> **Exercise objective**: Excluding pictures, retype exactly the lines from the one with "Open the Font dropdown showing Montserrat" through the end of the records that follow.

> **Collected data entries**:
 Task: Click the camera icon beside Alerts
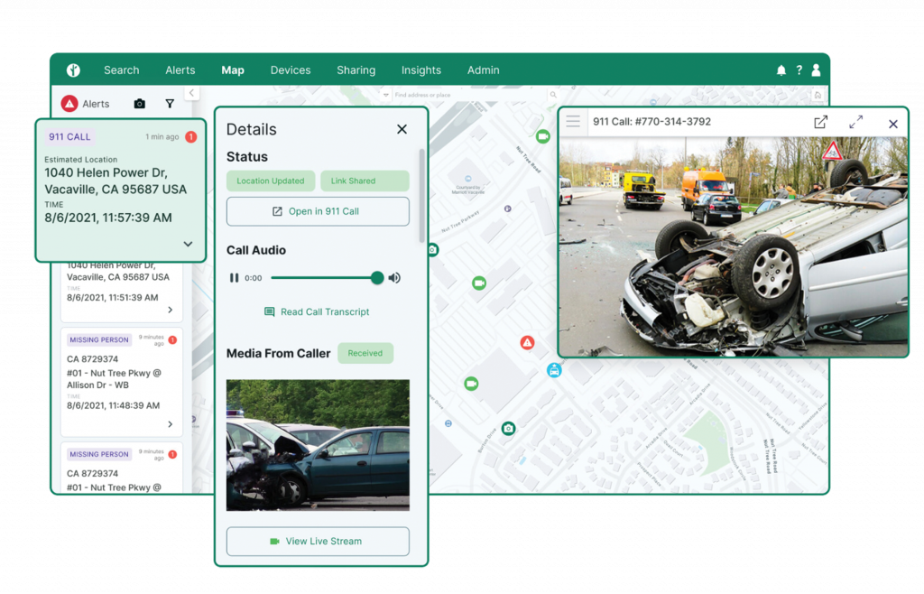[x=139, y=104]
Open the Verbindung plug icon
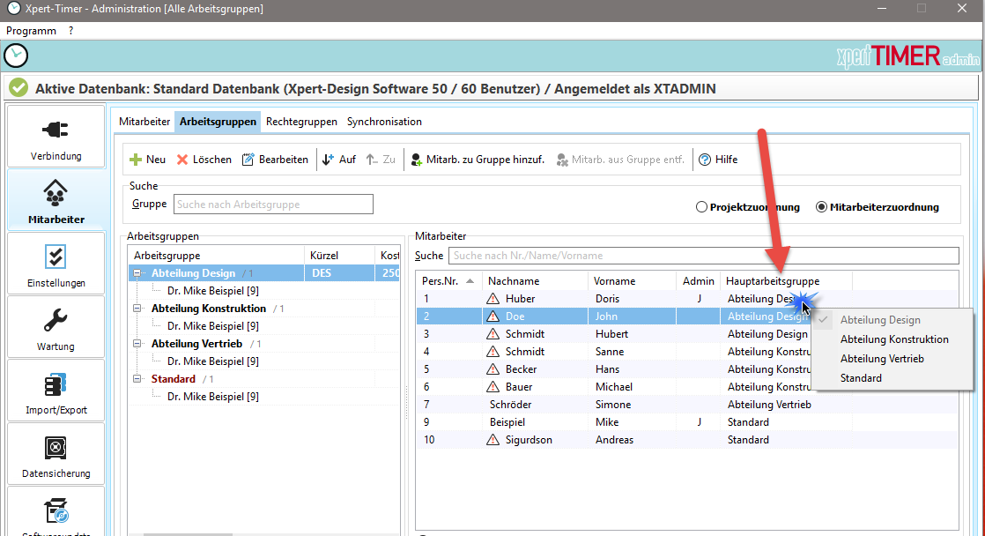Viewport: 985px width, 536px height. (56, 130)

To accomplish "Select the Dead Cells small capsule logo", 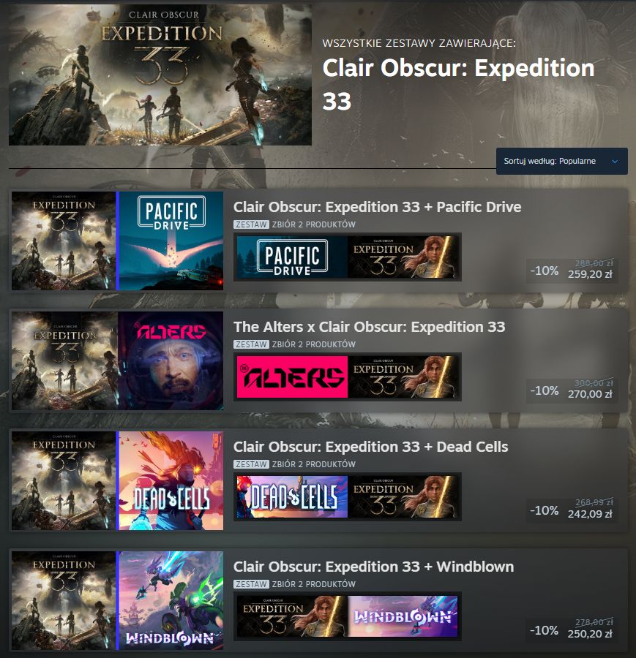I will coord(292,497).
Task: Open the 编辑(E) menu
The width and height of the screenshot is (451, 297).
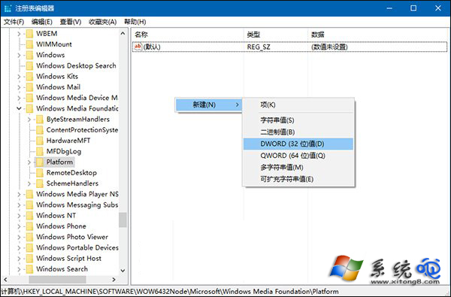Action: click(x=41, y=22)
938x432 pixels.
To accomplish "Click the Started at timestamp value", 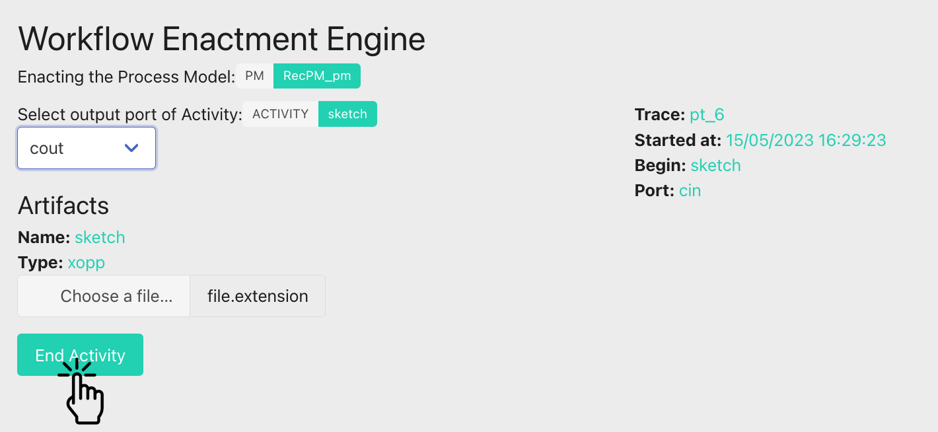I will [x=806, y=140].
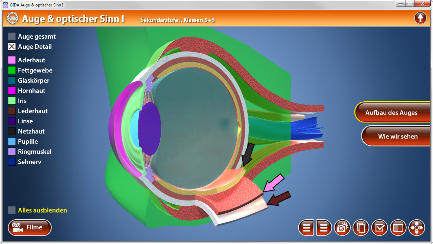Open the Aufbau des Auges section
This screenshot has width=433, height=244.
pyautogui.click(x=391, y=113)
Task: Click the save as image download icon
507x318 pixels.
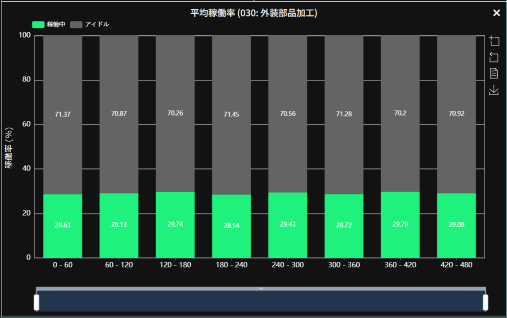Action: (494, 90)
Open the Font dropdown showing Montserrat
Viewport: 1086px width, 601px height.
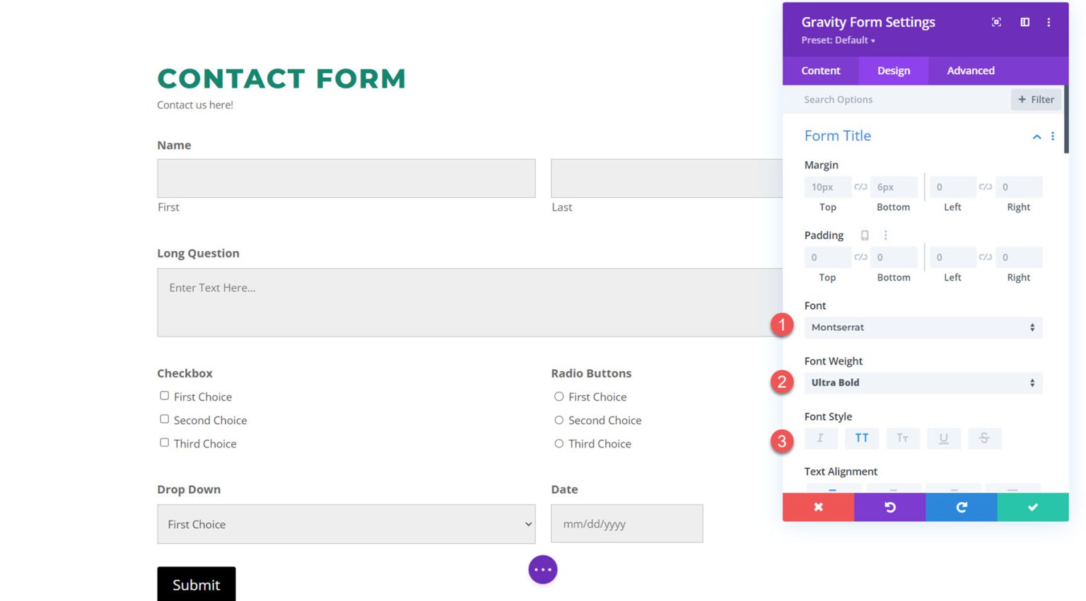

> **Task solution**:
Open the Font dropdown showing Montserrat
Viewport: 1086px width, 601px height.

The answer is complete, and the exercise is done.